With the Caribbean running the risk of insufficient access to water and compromised quality of the precious resource due to climate change, together with decades-old infrastructure deficiencies and a slew of institutional, legislative and enforcement challenges, civil society engagement as vital to the solution is clear.
And communication — through, among other things, appropriate communication campaigns and engagement of the mass media — is the tool to reach them.
This emerged during deliberations at the High Level Forum of Water Ministers at the Caribbean Water and Wastewater Association (CWWA) Conference and Exhibition, held on Paradise Island in the Bahamas last month.
But how does such an effort take shape?
It is about the people with the information working, through collaborative action, to package messages that can be shared with members of the public via an advertising platform.
Those messages, in turn, have to be so packaged as to suit the needs of the various audiences — from private business interests to public interests, farmers, fishers, and local community stakeholders.
It requires the use of cultural tools, such as music, that allow people to identify with the messages, thus creating a fertile ground for buy-in and subsequent behaviour change.

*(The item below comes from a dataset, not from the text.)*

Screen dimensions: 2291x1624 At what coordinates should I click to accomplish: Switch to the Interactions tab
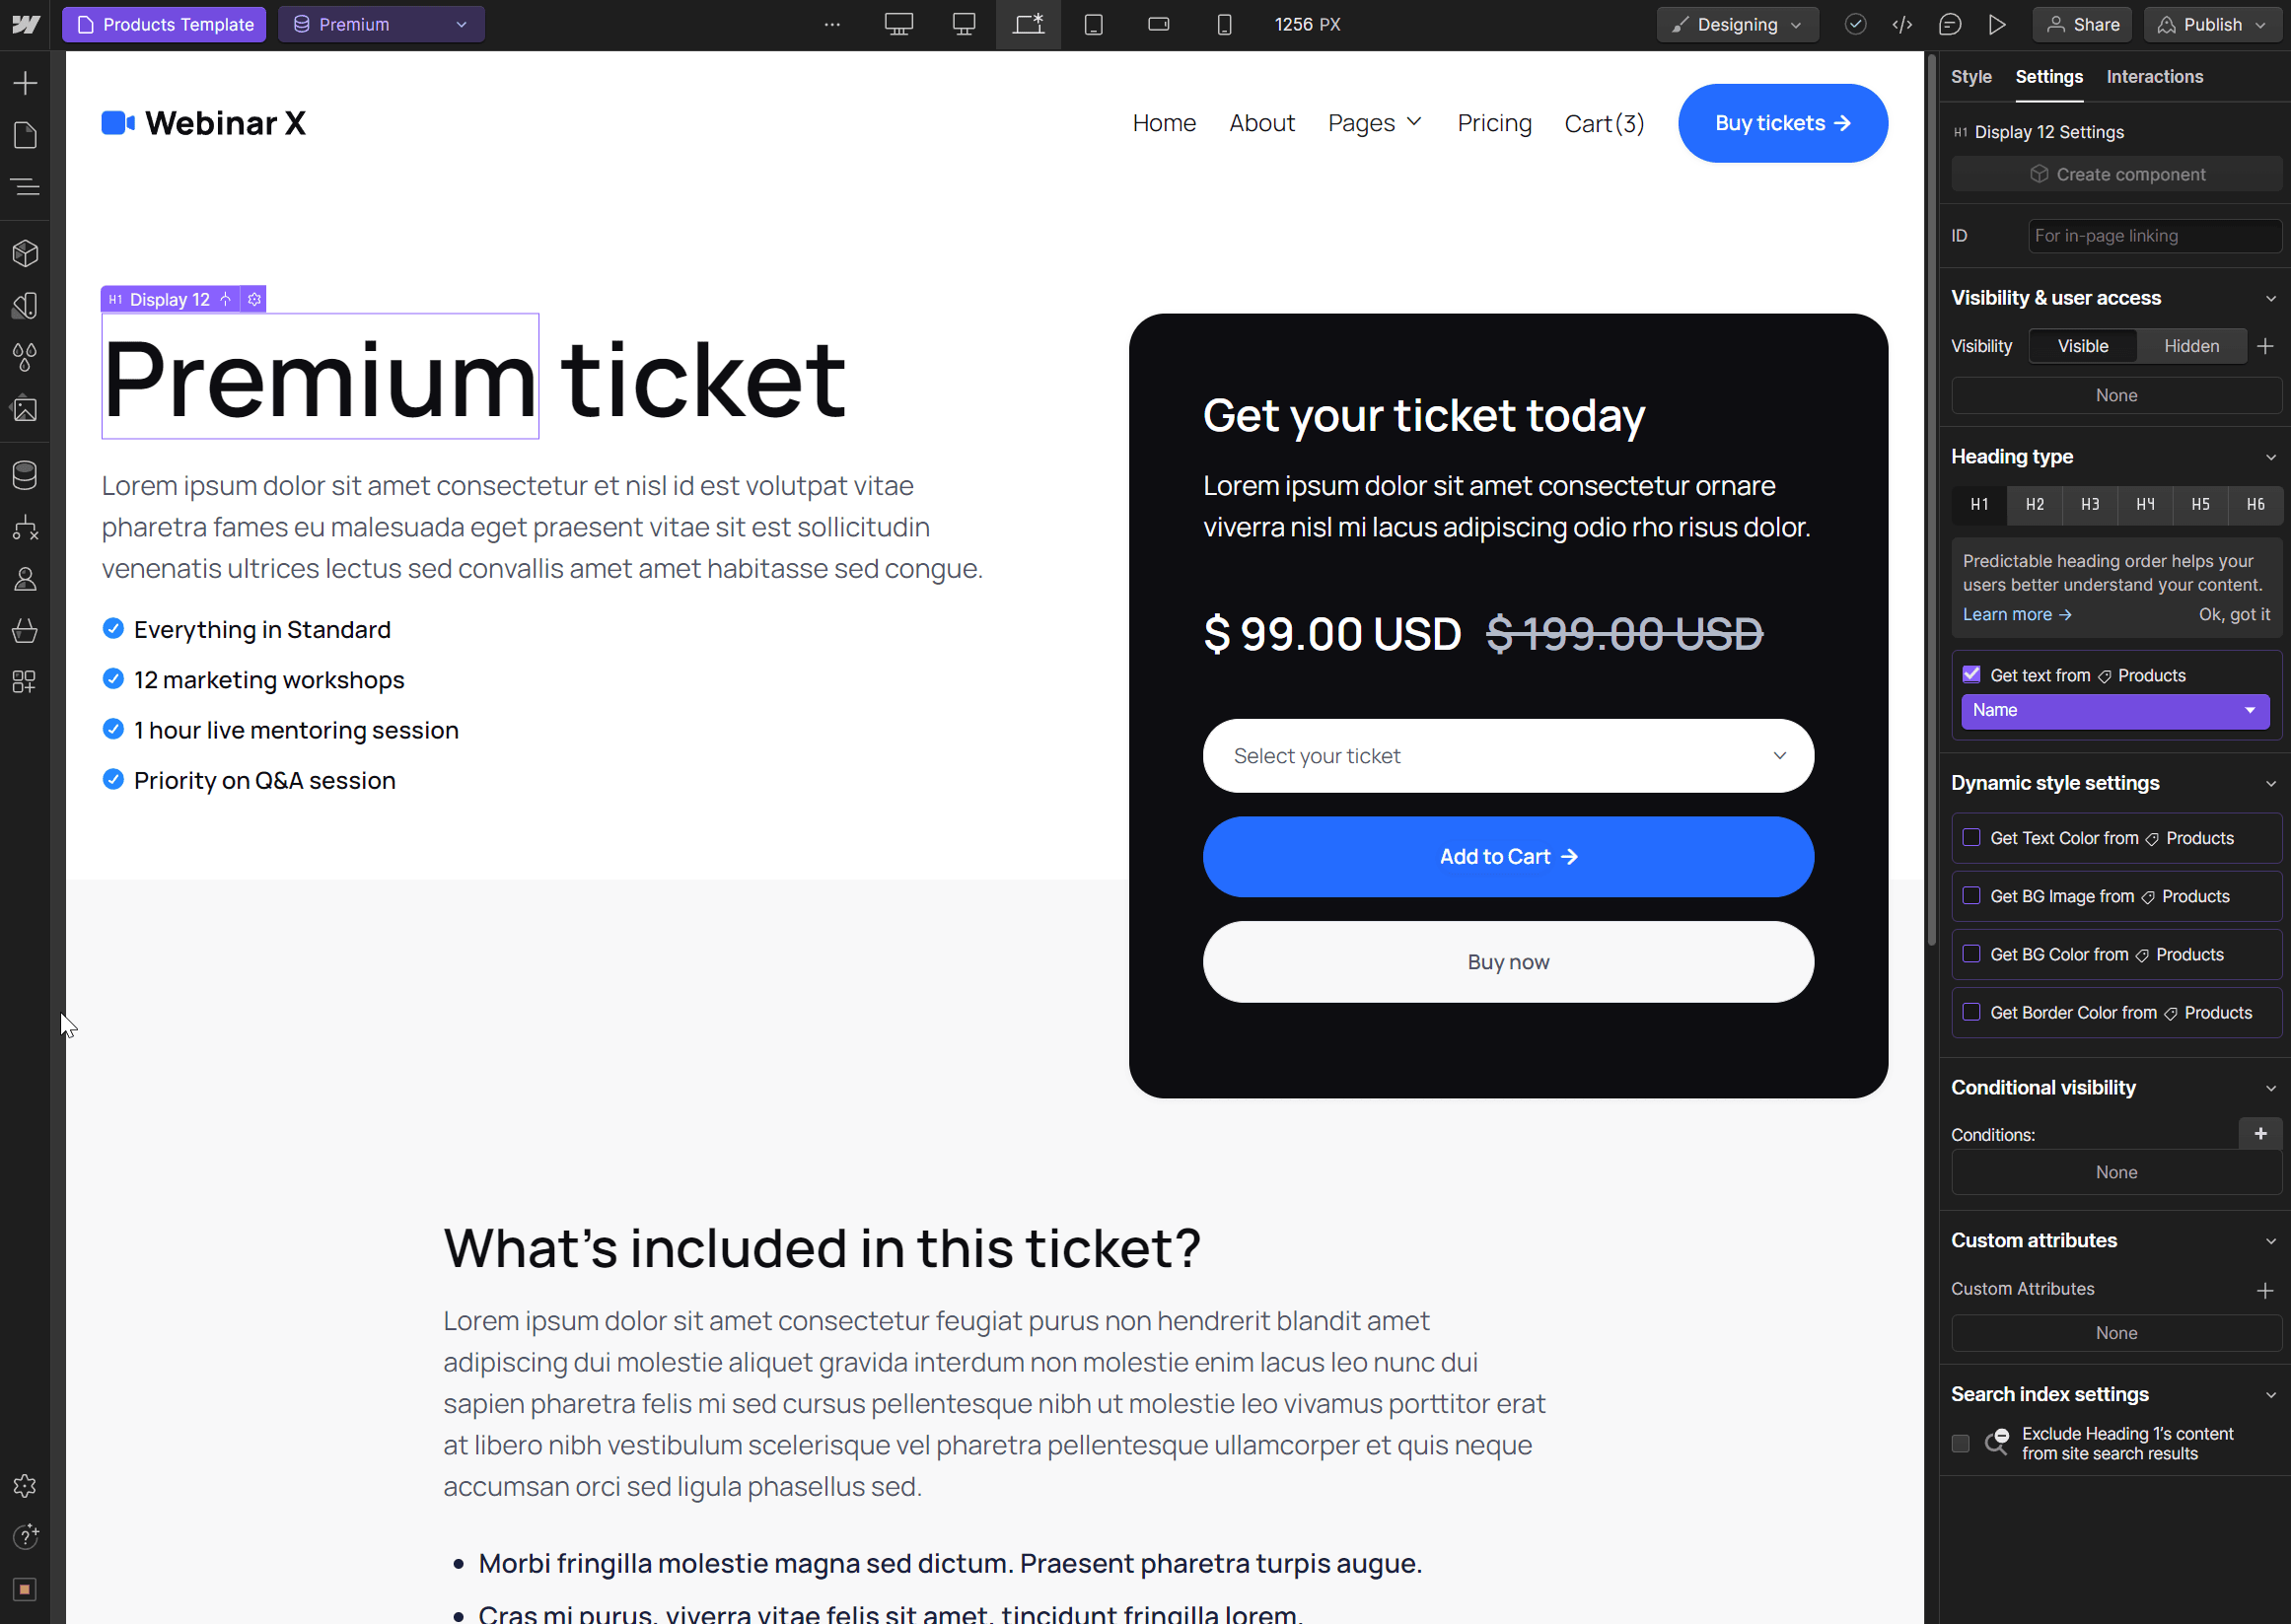point(2154,76)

Panos Caribbean has a useful methodology in the way of its Voices for Climate Change Education Programme.
The programme brings together music industry professionals — writers, performers and producers — from Jamaica and, in more recent times, Haiti to be educated on climate change and then guided to create music that successfully spreads climate change messages.
Also critical to making communication work in the interest of water security in the Caribbean is the engagement of the media — and in a meaningful and sustained way.
This point was well made by Communications Specialist with the Caribbean Regional Fund for Wastewater Management (CReW) project Donna Sue Spencer, during her presentation at the CWWA conference, which ran from October 6 through 11 at Paradise Island in the Bahamas.
Informed by research done as part of two journalists workshops held under the CReW project in Latin America and the Caribbean last year, Spencer left her audience with a potent quote from journalist-turned-public-relations-professional Kim Young:
“It is a journalist’s responsibility to inform the public. It’s the responsibility of various organisations to pursue us”.
In means that on any given day, water sector ministers and other professionals must recognise that a journalist is actively engaged in any number of news pursuits while being bombarded by information flows from individuals and oganisations intent on having their own issues reported on.
And they, too, will need to get in on that action, if water is to be given the urgent attention it requires in the race to have in place a comprehensive response to climate impacts.